Buurvrouw keek vreemd op, toen ze mijn stem daar ineens hoorde, maar ze antwoordde kalm:
‘Hij heeft alleen maar wat dorst!’ - Maar tegelijk hoorde ik boven m'n hoofd z'n stem:
‘Wie is dat, moeder?’ Maar moeder werd de tijd om te antwoorden niet gegund. Toen ik hem hoorde spreken, was ik, wip! uit m'n bed en stond bij hem.
‘Dag Siem!’
‘Dag Mijndert!’
Vreemd. Meer zei ik niet. Niet ers:
‘Hoe is het met je?’ Niet ers: ‘Heb je pijn?’ of zoo. Niets dan simpel: ‘Dag Siem!’
‘Dag Mijndert!

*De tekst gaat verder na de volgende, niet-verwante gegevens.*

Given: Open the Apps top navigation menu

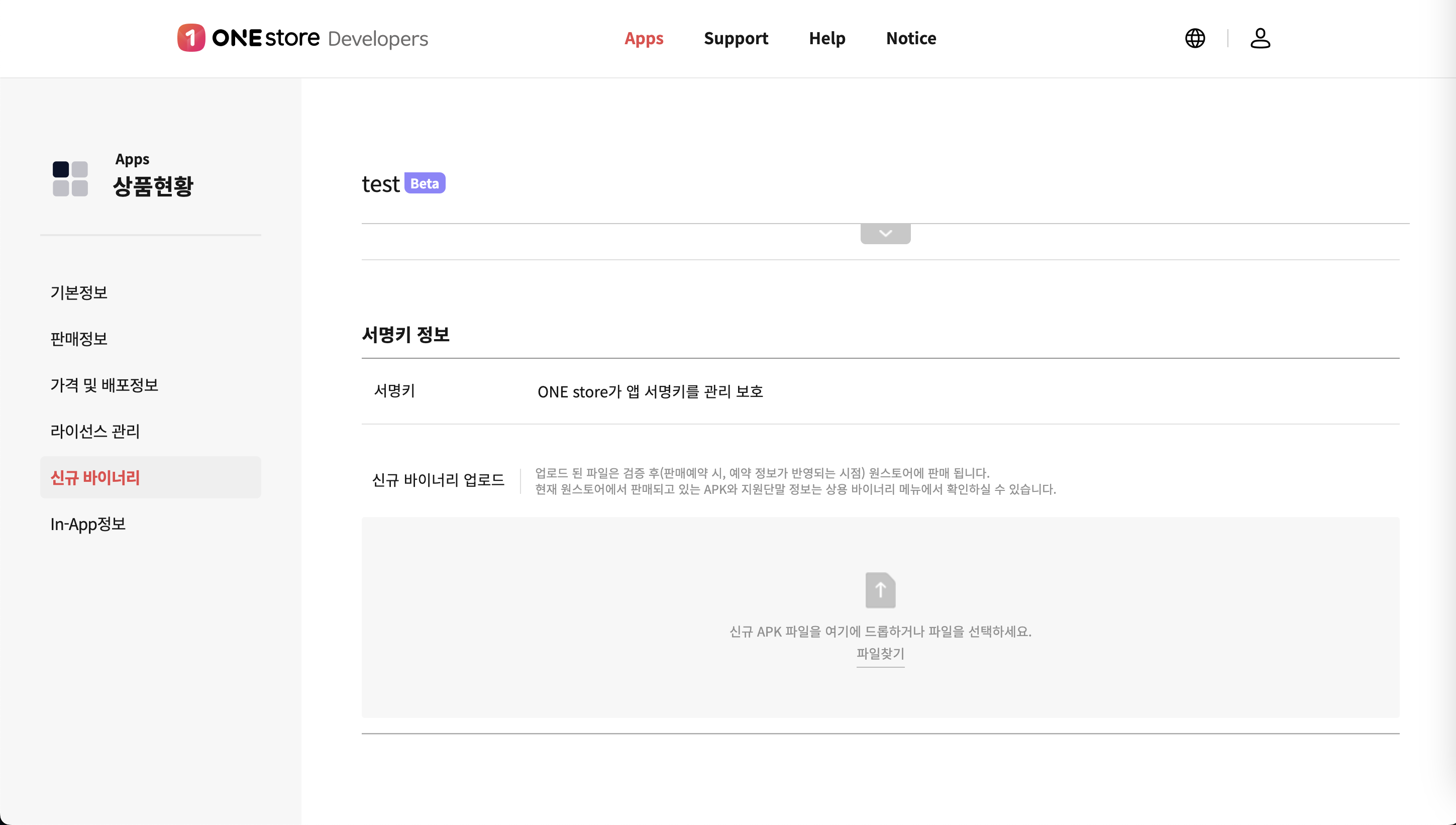Looking at the screenshot, I should 644,38.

Slaap je hier?’
‘Ja.’
‘En waar is Japie?’
‘Japie is bij Mijndert zijn vader en moeder,’ antwoordde buurvrouw nu. ‘En Mijndert is bij moeder. Daar heeft moeder meer hulp aan, dan aan Japie.’
Ja, dat begreep Siem. Hij kreeg z'n kopje met drinken, dronk het gretig leeg. Sloot toen weer de oogen.
Ik stond maar stil bij zijn bed, wat onbeholpen, want ik kon niets voor hem doen en ik wist niet wat te zeggen. Het was zoo vreemd, midden in den nacht te staan bij het ziekbed van je kameraadje. Siem hield de oogen gesloten en ademde zwaar en onregelmatig.
‘Ziezoo, Mijndert! Nu heb je Siem gezien. Ik zou nu maar weer rustig slapen gaan.’
‘Is Siem erger, buurvrouw?’ fluisterde ik.